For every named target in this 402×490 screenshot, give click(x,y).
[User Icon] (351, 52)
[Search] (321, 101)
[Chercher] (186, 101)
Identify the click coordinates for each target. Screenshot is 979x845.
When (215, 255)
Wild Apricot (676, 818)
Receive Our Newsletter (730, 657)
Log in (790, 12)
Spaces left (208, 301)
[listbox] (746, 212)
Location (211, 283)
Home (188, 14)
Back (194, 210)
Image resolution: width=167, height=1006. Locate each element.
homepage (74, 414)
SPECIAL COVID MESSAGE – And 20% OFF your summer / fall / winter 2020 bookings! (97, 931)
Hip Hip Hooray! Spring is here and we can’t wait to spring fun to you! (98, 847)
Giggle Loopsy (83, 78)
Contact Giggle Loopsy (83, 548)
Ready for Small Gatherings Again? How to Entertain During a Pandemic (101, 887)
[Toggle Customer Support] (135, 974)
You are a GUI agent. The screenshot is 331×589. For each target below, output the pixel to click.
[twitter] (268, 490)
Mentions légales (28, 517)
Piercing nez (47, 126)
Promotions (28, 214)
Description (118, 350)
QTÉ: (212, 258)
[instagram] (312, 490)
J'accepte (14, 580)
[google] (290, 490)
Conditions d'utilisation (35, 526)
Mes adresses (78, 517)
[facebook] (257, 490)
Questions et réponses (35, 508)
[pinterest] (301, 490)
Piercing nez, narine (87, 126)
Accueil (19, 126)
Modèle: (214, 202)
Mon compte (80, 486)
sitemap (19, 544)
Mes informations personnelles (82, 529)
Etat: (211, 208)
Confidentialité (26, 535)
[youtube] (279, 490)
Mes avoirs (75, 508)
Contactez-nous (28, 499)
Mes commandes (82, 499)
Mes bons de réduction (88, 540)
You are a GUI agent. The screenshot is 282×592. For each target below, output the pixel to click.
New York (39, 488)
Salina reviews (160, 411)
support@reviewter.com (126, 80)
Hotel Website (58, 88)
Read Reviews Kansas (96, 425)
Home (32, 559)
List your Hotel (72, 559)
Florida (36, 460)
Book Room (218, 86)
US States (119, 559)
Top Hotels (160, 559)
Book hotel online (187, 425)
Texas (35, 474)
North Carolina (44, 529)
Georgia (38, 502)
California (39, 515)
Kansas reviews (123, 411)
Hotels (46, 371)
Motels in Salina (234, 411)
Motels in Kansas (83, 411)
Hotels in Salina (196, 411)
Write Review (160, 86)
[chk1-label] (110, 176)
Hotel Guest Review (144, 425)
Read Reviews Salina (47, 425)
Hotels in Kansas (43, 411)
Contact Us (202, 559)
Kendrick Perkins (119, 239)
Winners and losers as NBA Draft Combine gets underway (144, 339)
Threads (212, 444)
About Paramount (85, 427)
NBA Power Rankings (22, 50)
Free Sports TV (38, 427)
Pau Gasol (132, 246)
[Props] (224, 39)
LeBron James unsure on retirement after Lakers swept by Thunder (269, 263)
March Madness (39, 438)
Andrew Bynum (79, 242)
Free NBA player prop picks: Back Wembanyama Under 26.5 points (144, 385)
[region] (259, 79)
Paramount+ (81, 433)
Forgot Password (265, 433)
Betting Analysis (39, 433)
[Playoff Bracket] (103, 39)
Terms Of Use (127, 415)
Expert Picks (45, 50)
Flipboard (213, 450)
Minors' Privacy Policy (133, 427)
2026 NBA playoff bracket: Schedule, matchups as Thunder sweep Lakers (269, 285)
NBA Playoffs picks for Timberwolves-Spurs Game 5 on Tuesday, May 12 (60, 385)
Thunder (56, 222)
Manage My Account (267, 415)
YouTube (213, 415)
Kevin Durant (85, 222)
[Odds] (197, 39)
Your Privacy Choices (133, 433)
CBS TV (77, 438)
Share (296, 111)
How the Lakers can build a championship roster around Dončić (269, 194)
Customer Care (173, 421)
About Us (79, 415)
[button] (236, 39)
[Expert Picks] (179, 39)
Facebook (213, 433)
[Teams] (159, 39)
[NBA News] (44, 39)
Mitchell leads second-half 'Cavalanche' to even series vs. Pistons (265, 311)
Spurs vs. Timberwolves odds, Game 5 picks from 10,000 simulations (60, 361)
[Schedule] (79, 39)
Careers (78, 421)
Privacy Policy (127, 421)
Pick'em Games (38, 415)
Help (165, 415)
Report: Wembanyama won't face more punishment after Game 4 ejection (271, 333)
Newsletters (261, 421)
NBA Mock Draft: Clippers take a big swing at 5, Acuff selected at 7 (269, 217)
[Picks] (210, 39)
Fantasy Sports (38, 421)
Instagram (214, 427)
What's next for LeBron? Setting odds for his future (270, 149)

+---+

→ **Direction**:
Please give each line of the records above as a JSON list of strings, one string per line, leaving out blank lines.

→ **Solution for this task**:
[
  "For every named target in this 402×490 screenshot, give click(x,y).",
  "[User Icon] (351, 52)",
  "[Search] (321, 101)",
  "[Chercher] (186, 101)",
  "Identify the click coordinates for each target. Screenshot is 979x845.",
  "When (215, 255)",
  "Wild Apricot (676, 818)",
  "Receive Our Newsletter (730, 657)",
  "Log in (790, 12)",
  "Spaces left (208, 301)",
  "[listbox] (746, 212)",
  "Location (211, 283)",
  "Home (188, 14)",
  "Back (194, 210)",
  "Image resolution: width=167, height=1006. Locate each element.",
  "homepage (74, 414)",
  "SPECIAL COVID MESSAGE – And 20% OFF your summer / fall / winter 2020 bookings! (97, 931)",
  "Hip Hip Hooray! Spring is here and we can’t wait to spring fun to you! (98, 847)",
  "Giggle Loopsy (83, 78)",
  "Contact Giggle Loopsy (83, 548)",
  "Ready for Small Gatherings Again? How to Entertain During a Pandemic (101, 887)",
  "[Toggle Customer Support] (135, 974)",
  "You are a GUI agent. The screenshot is 331×589. For each target below, output the pixel to click.",
  "[twitter] (268, 490)",
  "Mentions légales (28, 517)",
  "Piercing nez (47, 126)",
  "Promotions (28, 214)",
  "Description (118, 350)",
  "QTÉ: (212, 258)",
  "[instagram] (312, 490)",
  "J'accepte (14, 580)",
  "[google] (290, 490)",
  "Conditions d'utilisation (35, 526)",
  "Mes adresses (78, 517)",
  "[facebook] (257, 490)",
  "Questions et réponses (35, 508)",
  "[pinterest] (301, 490)",
  "Piercing nez, narine (87, 126)",
  "Accueil (19, 126)",
  "Modèle: (214, 202)",
  "Mon compte (80, 486)",
  "sitemap (19, 544)",
  "Mes informations personnelles (82, 529)",
  "Etat: (211, 208)",
  "Confidentialité (26, 535)",
  "[youtube] (279, 490)",
  "Mes avoirs (75, 508)",
  "Contactez-nous (28, 499)",
  "Mes commandes (82, 499)",
  "Mes bons de réduction (88, 540)",
  "You are a GUI agent. The screenshot is 282×592. For each target below, output the pixel to click.",
  "New York (39, 488)",
  "Salina reviews (160, 411)",
  "support@reviewter.com (126, 80)",
  "Hotel Website (58, 88)",
  "Read Reviews Kansas (96, 425)",
  "Home (32, 559)",
  "List your Hotel (72, 559)",
  "Florida (36, 460)",
  "Book Room (218, 86)",
  "US States (119, 559)",
  "Top Hotels (160, 559)",
  "Book hotel online (187, 425)",
  "Texas (35, 474)",
  "North Carolina (44, 529)",
  "Georgia (38, 502)",
  "California (39, 515)",
  "Kansas reviews (123, 411)",
  "Hotels (46, 371)",
  "Motels in Salina (234, 411)",
  "Motels in Kansas (83, 411)",
  "Hotels in Salina (196, 411)",
  "Write Review (160, 86)",
  "[chk1-label] (110, 176)",
  "Hotel Guest Review (144, 425)",
  "Read Reviews Salina (47, 425)",
  "Hotels in Kansas (43, 411)",
  "Contact Us (202, 559)",
  "Kendrick Perkins (119, 239)",
  "Winners and losers as NBA Draft Combine gets underway (144, 339)",
  "Threads (212, 444)",
  "About Paramount (85, 427)",
  "NBA Power Rankings (22, 50)",
  "Free Sports TV (38, 427)",
  "Pau Gasol (132, 246)",
  "[Props] (224, 39)",
  "LeBron James unsure on retirement after Lakers swept by Thunder (269, 263)",
  "March Madness (39, 438)",
  "Andrew Bynum (79, 242)",
  "Free NBA player prop picks: Back Wembanyama Under 26.5 points (144, 385)",
  "[region] (259, 79)",
  "Paramount+ (81, 433)",
  "Forgot Password (265, 433)",
  "Betting Analysis (39, 433)",
  "[Playoff Bracket] (103, 39)",
  "Terms Of Use (127, 415)",
  "Expert Picks (45, 50)",
  "Flipboard (213, 450)",
  "Minors' Privacy Policy (133, 427)",
  "2026 NBA playoff bracket: Schedule, matchups as Thunder sweep Lakers (269, 285)",
  "NBA Playoffs picks for Timberwolves-Spurs Game 5 on Tuesday, May 12 (60, 385)",
  "Thunder (56, 222)",
  "Manage My Account (267, 415)",
  "YouTube (213, 415)",
  "Kevin Durant (85, 222)",
  "[Odds] (197, 39)",
  "Your Privacy Choices (133, 433)",
  "CBS TV (77, 438)",
  "Share (296, 111)",
  "How the Lakers can build a championship roster around Dončić (269, 194)",
  "Customer Care (173, 421)",
  "About Us (79, 415)",
  "[button] (236, 39)",
  "[Expert Picks] (179, 39)",
  "Facebook (213, 433)",
  "[Teams] (159, 39)",
  "[NBA News] (44, 39)",
  "Mitchell leads second-half 'Cavalanche' to even series vs. Pistons (265, 311)",
  "Spurs vs. Timberwolves odds, Game 5 picks from 10,000 simulations (60, 361)",
  "[Schedule] (79, 39)",
  "Careers (78, 421)",
  "Privacy Policy (127, 421)",
  "Pick'em Games (38, 415)",
  "Help (165, 415)",
  "Report: Wembanyama won't face more punishment after Game 4 ejection (271, 333)",
  "Newsletters (261, 421)",
  "NBA Mock Draft: Clippers take a big swing at 5, Acuff selected at 7 (269, 217)",
  "[Picks] (210, 39)",
  "Fantasy Sports (38, 421)",
  "Instagram (214, 427)",
  "What's next for LeBron? Setting odds for his future (270, 149)"
]